Jenna at Proletarian
Karen at Roses and Tea
Sal at Stand up and Walk and I are reflecting on Debi Pearl's new book, Created to Be His Help Meet (which you can order here). Molly usually joins us, but she's just had a son, so she's a little indisposed!
I have noticed that when I step outside God's intended role for me, when I get rebellious, selfish and petulant and start stewing about my rights, everything falls apart pretty fast. Embarrassingly often, I look in the mirror, as James says, and forget what I look like.
Why do we (I'll at least pretend not to be the only one who does these things) seek resolution and comfort in the wrong things and the wrong ways? Why do I think I am going to gain affection or "win" an argument by pouting or getting huffy?
Why do I lose my bearings so easily?
As Debi pointed out in a couple of chapters, it's our thoughts that are often the genesis, the root, of later emotional disaster. After a mistake that sends me spiritually and emotionally hurtling through space (okay, maybe that's a little dramatic), I can see in hindsight what I could have done differently, and it's usually such a small change that could have snuffed the flame before it burned down the forest: a softened tone, a laugh, an altering of my own thoughts, a willingness to back down or be wronged for the sake of peace.
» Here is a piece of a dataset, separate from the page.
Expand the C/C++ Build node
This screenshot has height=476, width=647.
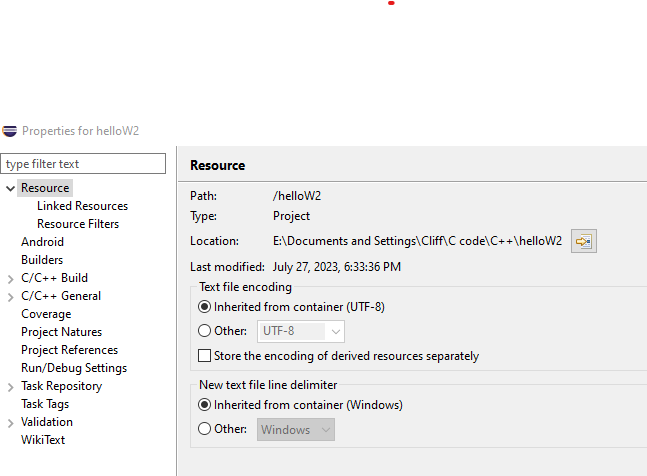click(11, 279)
The fruit of clinging to insolence and 'justice' is never sweet.
In Chapter 14 Debi instructs women on reverencing their husbands--not a popular topic, but a woman who has made mistakes in this area (and recognizes their fruit) readily sees the wisdom in it. Again, everything in this book goes back to the fundamental notion that God created women to be a helper to the man. We cannot lose sight of our purpose and role, or our marriages and families will suffer.
Our modern society has conditioned us to expect him [our husband] to serve us. It hurts our feelings if he doesn't do things that we feel he owes us, but that is not the plan God set into place. Our failure to know and believe the written words of God has caused us to accept a cultural lie.
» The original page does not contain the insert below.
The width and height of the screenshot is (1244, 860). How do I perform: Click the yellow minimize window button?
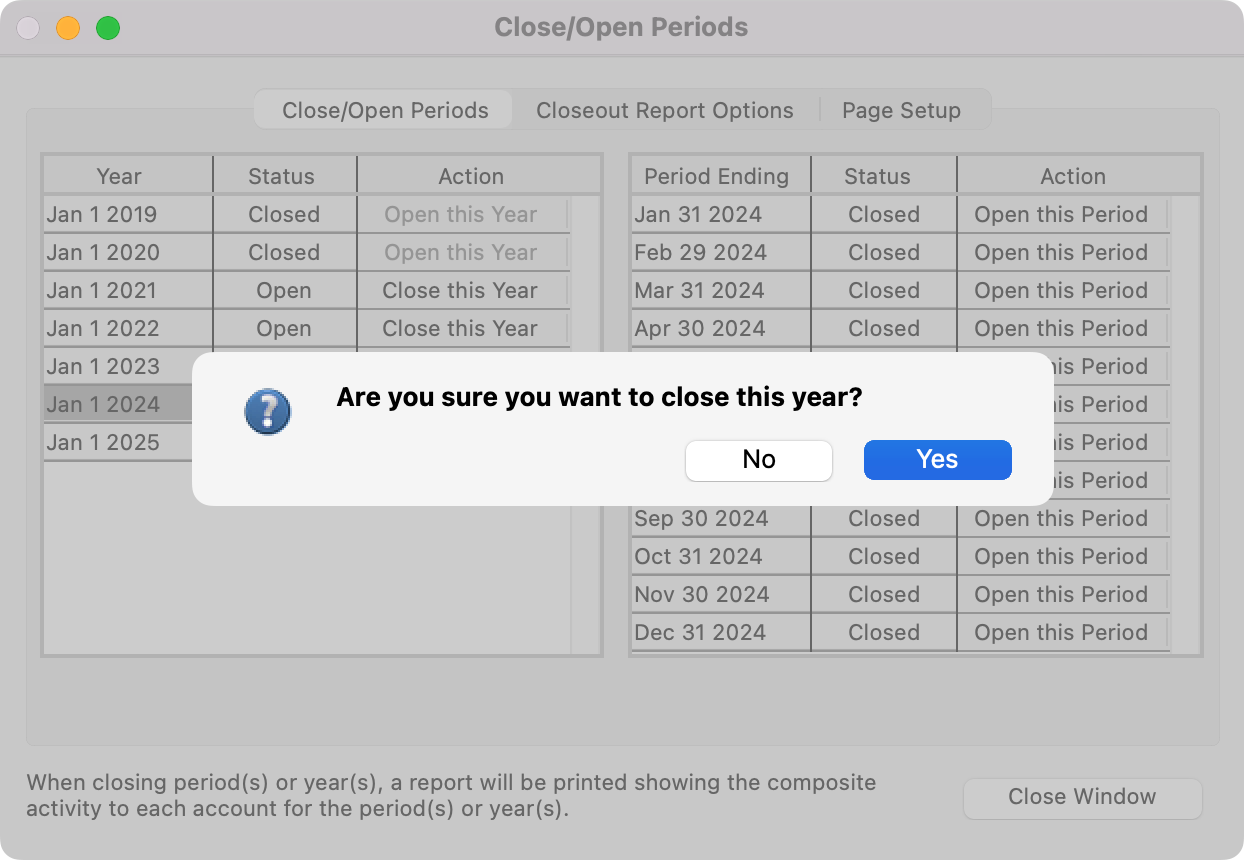[68, 28]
It's this next part that grips me, because there are so many times Ryan sees right through every veneer I paint on.
Reverence is not just how you act; it is how you feel and how you respond with words and with your body language. It is not enough to get up and serve him; your eyes and the quick, carefree swing of your body must indicate your delight to be engaged in serving your man. You cannot fool a man. He can see your heart as well or better than you can (emphasis hers).
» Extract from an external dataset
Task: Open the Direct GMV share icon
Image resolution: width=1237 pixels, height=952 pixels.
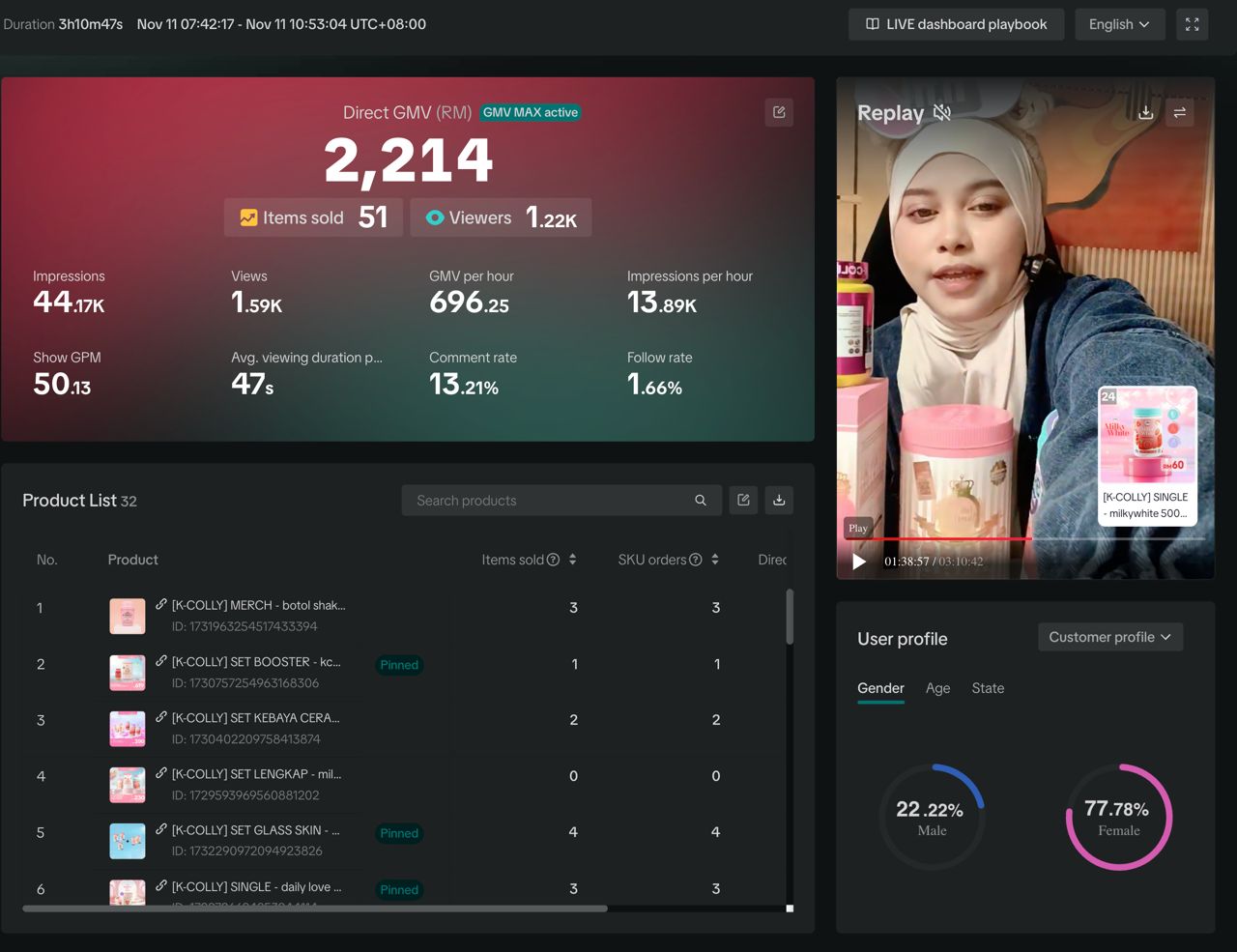Action: (x=779, y=112)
Sure, some men can be fooled. But how many women think they appear to be serving with a willing heart, when in truth their husbands see right through them? I just happen to have a husband who will call me on it then and there because he wants absolute freedom and love in our relationship, and he knows that if my heart is angry, we're not right before God together and are not really loving each other. He sees right through me when I am pretending to serve him but my heart is not there, and it's hollow for both of us.
Part of the reason it's hollow, I think, is that it does not reflect the relationship that is between Christ and the church. Jesus doesn't want a Bride that will not serve Him whole-heartedly! And He doesn't think a lot of lukewarmness, either...
Rom 1:9a
God, whom I serve with my whole heart in preaching the gospel of his Son...
Rom 6:17
Once you were slaves of sin, but now you have obeyed with all your heart the new teaching God has given you.
And stay with me here--I hope you can see that this verse, too, is apropos for this point. We are NOT our husbands' slaves, and we are their equals in Christ. So, too, Christian slaves were the spiritual equals of their earthly masters. But again, this whole discussion is not about equality, but about authority. Notice here that a slave isn't just to ostensibly obey his master--he is to be sincere in his heart with his service.
Eph 6:5-6
Slaves, be obedient to those who are your masters according to the flesh, with fear and trembling, in the sincerity of your heart, as to Christ; not by way of eyeservice, as men-pleasers, but as slaves of Christ, doing the will of God from the heart.
In the last half of the book Debi tackles the Titus 2 verse, breaking it down and arguing that when women obey these verses, they glorify God and honor their husbands, but when they disobey these commands, God is actually blasphemed:
Titus 2:1-5
But speak thou the things which become sound doctrine: that the aged men be sober, grave, temperate, sound in faith, in charity, in patience. The aged women likewise, that they be in behaviour as becometh holiness, not false accusers, not given to much wine, teachers of good things; that they may teach the young women to be sober, to love their husbands, to love their children, to be discreet, chaste, keepers at home, good, obedient to their own husbands, that the word of God be not blasphemed.
More to come on this later this week (really this time).